On appeal from the Superior Court of New Jersey, Law Division, Somerset County, municipal appeal no. 25-08.

Per curiam.


Submitted January 12, 2009

Before Judges Carchman and Parrillo.

Defendant Gerard Culkin appeals from a judgment of conviction for a violation of N.J.S.A. 39:4-50. Defendant argues that his Alcotest reading of 0.081% must be reduced by 0.005%, resulting in a reading below the per se minimum of 0.08%. Both Judge Green in the Franklin Township Municipal Court and Judge Armstrong in the Law Division, on the trial de novo, rejected the argument. We do as well and affirm the conviction.

The facts are simply stated. On February 23, 2006, defendant was involved in a one car accident in Franklin Township. The police administered two breath tests using the Alcotest 7110 MKIII-C machine. The Supreme Court, in State v. Chun, 194 N.J. 54, 65, cert. denied, ___ U.S. ___, 129 S.Ct. 158, 172 L.Ed. 2d 41 (2008), concluded that the Alcotest is "generally scientifically reliable," and with certain modifications, its results may be used to support a per se violation of N.J.S.A. 39:4-50. See also State v. Mostaro, 411 N.J. Super. 91, 103 (App. Div. 2009). As we have already noted:

The Alcotest is an embedded system, which utilizes two separate methods of measurement on each provided breath sample: electric chemical oxidation sensing (EC) and infrared sensing (IR). Chun, supra, 194 N.J. at 78. A test subject provides two breath samples, resulting in four separate BAC measures. Ibid. The IR and EC readings are reported on a printed Alcohol Influence Report (AIR). Id. at 79. [State v. Rivera, ___ N.J. Super. ___ (App. Div. 2010) (slip op. at 2).]

Here, defendant's breath tests resulted in readings of 0.082% (EC result) and 0.081% (IR result) on the first test and 0.088% (EC result) and 0.084% (IR result) on the second test. The State relied exclusively on the test results to establish its case and abandoned any proofs as to physical observations. Defendant then entered a conditional plea and was sentenced consistent with the statute including a license suspension, fines and penalties.

-*-*-

TASK INSTRUCTIONS:
• 1. Will you print the records exactly, starting at the line that contains "The image size is (351, 189)." and ending at the last line of the records, with both ends included?
• 2. Can you proceed with the appellate opinion on the drunk-driving conviction from where it stops?
The records that come next are material separate from the appellate opinion.

EXCERPTED RECORDS:

-*-*-

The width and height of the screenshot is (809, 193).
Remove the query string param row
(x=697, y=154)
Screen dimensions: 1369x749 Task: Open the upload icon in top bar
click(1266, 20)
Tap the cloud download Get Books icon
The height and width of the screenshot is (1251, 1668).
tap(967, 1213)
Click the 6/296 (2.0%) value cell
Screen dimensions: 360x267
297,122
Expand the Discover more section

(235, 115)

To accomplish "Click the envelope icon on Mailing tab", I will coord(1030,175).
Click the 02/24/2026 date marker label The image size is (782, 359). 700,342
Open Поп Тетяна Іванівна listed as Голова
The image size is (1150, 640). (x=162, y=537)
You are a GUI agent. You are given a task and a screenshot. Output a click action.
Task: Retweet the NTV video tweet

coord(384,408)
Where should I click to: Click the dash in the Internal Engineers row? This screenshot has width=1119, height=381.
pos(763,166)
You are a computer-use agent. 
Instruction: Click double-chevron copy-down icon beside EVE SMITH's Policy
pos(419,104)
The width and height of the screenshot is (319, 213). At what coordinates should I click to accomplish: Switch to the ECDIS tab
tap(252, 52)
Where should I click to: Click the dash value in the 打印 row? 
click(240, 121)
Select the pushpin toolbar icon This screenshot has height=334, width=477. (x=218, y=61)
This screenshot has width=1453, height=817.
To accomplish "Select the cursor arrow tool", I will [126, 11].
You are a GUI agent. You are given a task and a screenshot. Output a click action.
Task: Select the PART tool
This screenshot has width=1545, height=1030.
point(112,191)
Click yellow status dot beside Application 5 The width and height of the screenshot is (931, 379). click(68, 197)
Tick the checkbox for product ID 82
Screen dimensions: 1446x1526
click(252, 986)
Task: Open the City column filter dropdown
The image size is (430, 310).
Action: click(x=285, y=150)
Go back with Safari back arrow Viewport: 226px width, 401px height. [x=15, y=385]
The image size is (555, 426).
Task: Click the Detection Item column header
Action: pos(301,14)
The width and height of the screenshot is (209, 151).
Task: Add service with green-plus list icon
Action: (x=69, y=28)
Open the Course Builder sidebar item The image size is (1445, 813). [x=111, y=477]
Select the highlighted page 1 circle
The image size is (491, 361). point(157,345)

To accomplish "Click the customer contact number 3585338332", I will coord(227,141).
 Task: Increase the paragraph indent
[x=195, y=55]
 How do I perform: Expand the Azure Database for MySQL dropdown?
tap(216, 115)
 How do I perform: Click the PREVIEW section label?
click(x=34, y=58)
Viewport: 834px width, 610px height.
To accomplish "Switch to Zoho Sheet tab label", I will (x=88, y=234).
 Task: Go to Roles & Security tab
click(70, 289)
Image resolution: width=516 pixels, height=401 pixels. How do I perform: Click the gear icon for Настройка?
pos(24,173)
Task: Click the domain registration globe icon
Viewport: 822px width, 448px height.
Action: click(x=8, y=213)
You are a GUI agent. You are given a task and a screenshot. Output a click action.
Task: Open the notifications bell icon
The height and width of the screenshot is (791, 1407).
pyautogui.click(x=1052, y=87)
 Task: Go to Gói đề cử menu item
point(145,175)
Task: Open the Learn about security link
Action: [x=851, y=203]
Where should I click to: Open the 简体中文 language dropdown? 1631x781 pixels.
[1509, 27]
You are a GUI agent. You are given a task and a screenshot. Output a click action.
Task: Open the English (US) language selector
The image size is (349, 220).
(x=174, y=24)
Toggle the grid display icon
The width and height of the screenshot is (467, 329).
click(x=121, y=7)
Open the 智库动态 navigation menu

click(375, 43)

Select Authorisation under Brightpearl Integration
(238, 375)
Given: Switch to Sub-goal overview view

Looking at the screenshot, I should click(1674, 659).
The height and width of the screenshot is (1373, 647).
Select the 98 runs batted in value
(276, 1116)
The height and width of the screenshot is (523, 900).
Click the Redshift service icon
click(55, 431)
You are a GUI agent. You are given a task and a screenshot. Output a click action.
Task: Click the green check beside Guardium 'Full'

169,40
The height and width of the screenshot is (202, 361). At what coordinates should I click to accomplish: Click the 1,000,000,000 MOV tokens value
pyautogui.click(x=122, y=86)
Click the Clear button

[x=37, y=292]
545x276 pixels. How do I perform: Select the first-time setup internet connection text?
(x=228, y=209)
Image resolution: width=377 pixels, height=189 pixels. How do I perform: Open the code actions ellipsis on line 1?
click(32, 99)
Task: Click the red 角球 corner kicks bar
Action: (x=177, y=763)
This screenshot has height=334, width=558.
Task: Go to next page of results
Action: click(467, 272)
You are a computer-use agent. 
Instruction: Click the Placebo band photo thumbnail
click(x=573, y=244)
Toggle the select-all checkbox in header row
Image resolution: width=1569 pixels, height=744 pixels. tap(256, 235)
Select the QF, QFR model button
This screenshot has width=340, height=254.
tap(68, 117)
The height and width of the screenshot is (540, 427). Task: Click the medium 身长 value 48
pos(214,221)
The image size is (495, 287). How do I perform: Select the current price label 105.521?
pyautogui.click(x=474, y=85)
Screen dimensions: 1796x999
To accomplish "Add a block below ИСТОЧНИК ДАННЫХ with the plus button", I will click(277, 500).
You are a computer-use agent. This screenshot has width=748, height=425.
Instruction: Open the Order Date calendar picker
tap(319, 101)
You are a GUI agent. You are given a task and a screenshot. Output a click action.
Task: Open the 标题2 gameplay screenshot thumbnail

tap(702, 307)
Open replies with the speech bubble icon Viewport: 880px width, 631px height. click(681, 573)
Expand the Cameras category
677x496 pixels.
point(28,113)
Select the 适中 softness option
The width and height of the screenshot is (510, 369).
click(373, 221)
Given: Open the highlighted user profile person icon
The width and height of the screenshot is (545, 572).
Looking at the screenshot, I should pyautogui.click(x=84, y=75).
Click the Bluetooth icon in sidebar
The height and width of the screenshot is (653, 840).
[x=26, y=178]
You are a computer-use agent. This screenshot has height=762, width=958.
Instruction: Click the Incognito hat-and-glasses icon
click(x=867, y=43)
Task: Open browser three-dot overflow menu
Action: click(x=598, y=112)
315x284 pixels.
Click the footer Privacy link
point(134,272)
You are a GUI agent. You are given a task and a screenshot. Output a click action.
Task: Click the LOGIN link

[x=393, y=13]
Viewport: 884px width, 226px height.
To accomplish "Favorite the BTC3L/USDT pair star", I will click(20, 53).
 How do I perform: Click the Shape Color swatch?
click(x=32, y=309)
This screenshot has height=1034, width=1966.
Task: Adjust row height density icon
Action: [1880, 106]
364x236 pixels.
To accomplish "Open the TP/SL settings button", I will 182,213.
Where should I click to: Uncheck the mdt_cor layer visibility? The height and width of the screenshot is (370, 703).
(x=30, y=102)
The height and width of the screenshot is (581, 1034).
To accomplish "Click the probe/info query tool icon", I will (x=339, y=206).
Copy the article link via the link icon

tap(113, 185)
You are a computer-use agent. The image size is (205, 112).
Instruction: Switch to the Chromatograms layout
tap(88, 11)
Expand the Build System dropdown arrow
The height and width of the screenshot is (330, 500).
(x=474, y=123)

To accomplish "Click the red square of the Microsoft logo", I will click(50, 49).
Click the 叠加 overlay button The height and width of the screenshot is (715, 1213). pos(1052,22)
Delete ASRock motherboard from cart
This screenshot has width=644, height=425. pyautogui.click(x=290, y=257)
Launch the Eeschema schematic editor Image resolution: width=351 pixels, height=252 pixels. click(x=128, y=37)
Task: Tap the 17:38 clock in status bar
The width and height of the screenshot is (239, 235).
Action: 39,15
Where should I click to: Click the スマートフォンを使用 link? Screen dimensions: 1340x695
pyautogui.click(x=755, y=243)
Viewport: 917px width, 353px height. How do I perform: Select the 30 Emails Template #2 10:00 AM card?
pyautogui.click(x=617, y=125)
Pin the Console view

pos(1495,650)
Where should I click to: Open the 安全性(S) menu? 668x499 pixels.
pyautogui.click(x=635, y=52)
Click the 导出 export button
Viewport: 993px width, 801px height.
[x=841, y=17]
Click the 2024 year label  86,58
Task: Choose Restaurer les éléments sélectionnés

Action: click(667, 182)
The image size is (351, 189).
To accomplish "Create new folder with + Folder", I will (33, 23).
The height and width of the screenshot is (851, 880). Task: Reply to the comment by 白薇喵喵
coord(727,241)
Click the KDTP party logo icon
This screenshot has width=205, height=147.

-*-*-

WRITTEN RESPONSES:
• 1.
The image size is (351, 189).
To accomplish "Create new folder with + Folder", I will (33, 23).
The height and width of the screenshot is (851, 880). Task: Reply to the comment by 白薇喵喵
coord(727,241)
Click the KDTP party logo icon
This screenshot has width=205, height=147.

• 2.
On appeal, defendant relies on Chun, supra, 194 N.J. 54, and asserts that during the testimony before the Special Master appointed by the Supreme Court in Chun and in the Master's report, there is a reference to a "margin of error on the 7110 [of] plus or minus.005 percent." Defendant concedes that no specific mention was made in the Court's opinion regarding this testimony; however, the opinion does sanction the use of an AIR, requiring an adjustment for 0.005% both at the high end and low end of the calculated ranges. Id. at 118-20. Specifically, utilizing the worksheet, the upper limit of the tolerance range must be increased by 0.005%, while the lower end of the tolerance range must be reduced by 0.005%.

Defendant's theory is that since there is a 0.005 "margin of error," the trial judge erred by not reducing defendant's lowest single reading by that amount resulting a net reading of less than 0.08%. Defendant cites no authority, and we know of none, that permits defendant's suggested methodology. Cf. Rivera, supra, slip op. at 6-7 (rejecting the defendant's proposed methodology of truncating the mean of his four Alcotest readings to three decimal places, which was without the support of "any specific language in Chun."). In fact, Chun suggests something different by use of the AIR and application of the relevant tolerance ranges. As Judge Armstrong noted, the "margin of error" is incorporated in the Worksheet A calculations. See Chun, supra, 194 N.J. at 119-20. Nothing offered by defendant supports a different methodology, and we find no basis for overturning the conditional plea.